Прошло пять минут, и Нора снова позволила умиротворяющему водовороту сна поглотить ее. Но на этот раз из оцепенения ее вывел кашель Майи. И тотчас на них нацелился фонарь. Движение человеческого тела, ворчание. Ослепленная ярким светом, Нора могла только с тревогой слушать приближающийся звук. Кто-то накинулся на нее, схватил ребенка – сначала за руку (завывание ужаса), потом за ногу (сердце замерло) – и со всей силы швырнул в воду, будто отделался от балласта.

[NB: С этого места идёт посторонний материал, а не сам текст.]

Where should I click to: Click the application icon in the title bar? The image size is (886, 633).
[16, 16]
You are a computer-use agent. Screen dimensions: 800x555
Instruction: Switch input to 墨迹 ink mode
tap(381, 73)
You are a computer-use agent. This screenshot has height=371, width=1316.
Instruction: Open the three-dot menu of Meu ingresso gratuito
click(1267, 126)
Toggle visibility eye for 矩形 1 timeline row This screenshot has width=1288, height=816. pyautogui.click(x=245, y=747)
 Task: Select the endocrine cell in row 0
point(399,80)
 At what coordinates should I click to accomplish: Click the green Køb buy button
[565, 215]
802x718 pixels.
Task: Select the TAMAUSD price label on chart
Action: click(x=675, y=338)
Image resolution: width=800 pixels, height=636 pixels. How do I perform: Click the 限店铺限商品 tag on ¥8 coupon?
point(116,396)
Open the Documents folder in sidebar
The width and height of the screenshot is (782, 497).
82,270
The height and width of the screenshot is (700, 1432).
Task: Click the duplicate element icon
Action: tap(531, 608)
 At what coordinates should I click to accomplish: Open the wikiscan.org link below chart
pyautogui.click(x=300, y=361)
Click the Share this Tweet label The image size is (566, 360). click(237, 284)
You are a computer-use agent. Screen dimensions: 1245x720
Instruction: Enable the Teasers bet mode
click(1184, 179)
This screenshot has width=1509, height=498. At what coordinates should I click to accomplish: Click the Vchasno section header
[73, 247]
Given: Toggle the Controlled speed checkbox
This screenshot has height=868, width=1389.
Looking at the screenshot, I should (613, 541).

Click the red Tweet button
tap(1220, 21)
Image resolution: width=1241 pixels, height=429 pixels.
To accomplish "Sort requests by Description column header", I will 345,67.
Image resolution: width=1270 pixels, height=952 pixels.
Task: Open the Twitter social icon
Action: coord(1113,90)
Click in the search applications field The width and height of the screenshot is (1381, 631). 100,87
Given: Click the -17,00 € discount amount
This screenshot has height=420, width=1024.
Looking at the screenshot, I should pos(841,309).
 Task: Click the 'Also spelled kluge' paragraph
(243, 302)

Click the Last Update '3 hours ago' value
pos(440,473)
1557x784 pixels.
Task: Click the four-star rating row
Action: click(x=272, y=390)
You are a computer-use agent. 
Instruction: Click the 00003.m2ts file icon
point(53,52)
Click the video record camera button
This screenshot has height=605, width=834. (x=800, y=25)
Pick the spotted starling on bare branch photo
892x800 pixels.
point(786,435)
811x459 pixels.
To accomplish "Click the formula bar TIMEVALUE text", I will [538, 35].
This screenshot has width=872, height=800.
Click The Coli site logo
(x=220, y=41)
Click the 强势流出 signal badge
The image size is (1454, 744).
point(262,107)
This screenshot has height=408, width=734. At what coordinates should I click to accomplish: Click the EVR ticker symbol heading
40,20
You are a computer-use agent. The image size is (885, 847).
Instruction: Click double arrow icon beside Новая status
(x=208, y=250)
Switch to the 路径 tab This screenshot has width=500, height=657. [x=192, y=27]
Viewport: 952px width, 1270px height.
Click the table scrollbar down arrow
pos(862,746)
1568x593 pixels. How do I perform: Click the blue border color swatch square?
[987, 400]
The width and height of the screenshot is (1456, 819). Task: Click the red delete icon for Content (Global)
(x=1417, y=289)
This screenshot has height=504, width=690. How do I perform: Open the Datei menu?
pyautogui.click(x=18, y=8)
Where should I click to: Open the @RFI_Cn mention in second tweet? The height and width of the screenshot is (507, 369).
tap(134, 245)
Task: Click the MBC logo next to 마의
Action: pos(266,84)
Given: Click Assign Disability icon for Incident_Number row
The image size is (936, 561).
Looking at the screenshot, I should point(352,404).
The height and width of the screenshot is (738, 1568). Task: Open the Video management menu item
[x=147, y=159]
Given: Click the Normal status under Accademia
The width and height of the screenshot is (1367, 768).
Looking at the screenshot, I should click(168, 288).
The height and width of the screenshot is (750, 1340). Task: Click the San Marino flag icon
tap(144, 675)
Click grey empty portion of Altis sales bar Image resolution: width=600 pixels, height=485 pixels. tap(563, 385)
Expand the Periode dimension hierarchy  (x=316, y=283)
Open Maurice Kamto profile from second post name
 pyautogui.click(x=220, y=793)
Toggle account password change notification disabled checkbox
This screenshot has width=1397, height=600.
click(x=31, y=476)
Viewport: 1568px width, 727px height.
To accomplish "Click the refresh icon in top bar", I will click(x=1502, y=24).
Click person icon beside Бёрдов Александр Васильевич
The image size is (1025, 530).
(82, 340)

Между ногами Норы снова сильно раскашлялась Майя, и перевозчик понял, что бросил за борт не ту. Другая мать поднялась, кинулась к борту, легла на воздушные подушки лодки, погрузила руки в воду и стала на ощупь шарить вокруг, выкрикивая имя своего ребенка, которого уже поглотило бурное море. Женщина не прыгнула за борт. Наверное, не умела плавать. И не обернулась к перевозчику. Наверное, не хватило смелости. Зато набросилась на Нору, из-за чьей больной дочки потеряла свою. Она грубо схватила ее за волосы и в оскорблениях излила все свое горе. Двое мужчин разняли женщин, которые в любой момент могли спровоцировать волнение толпы и перевернуть лодку. И во второй раз перевозчик уже не ошибся. Он оторвал Майю от пола, и ее ручки тщетно хватали пустоту. Какой-то момент она парила в воздухе, пребывая в мгновенном состоянии невесомости, а потом сильно ударилась о поверхность воды.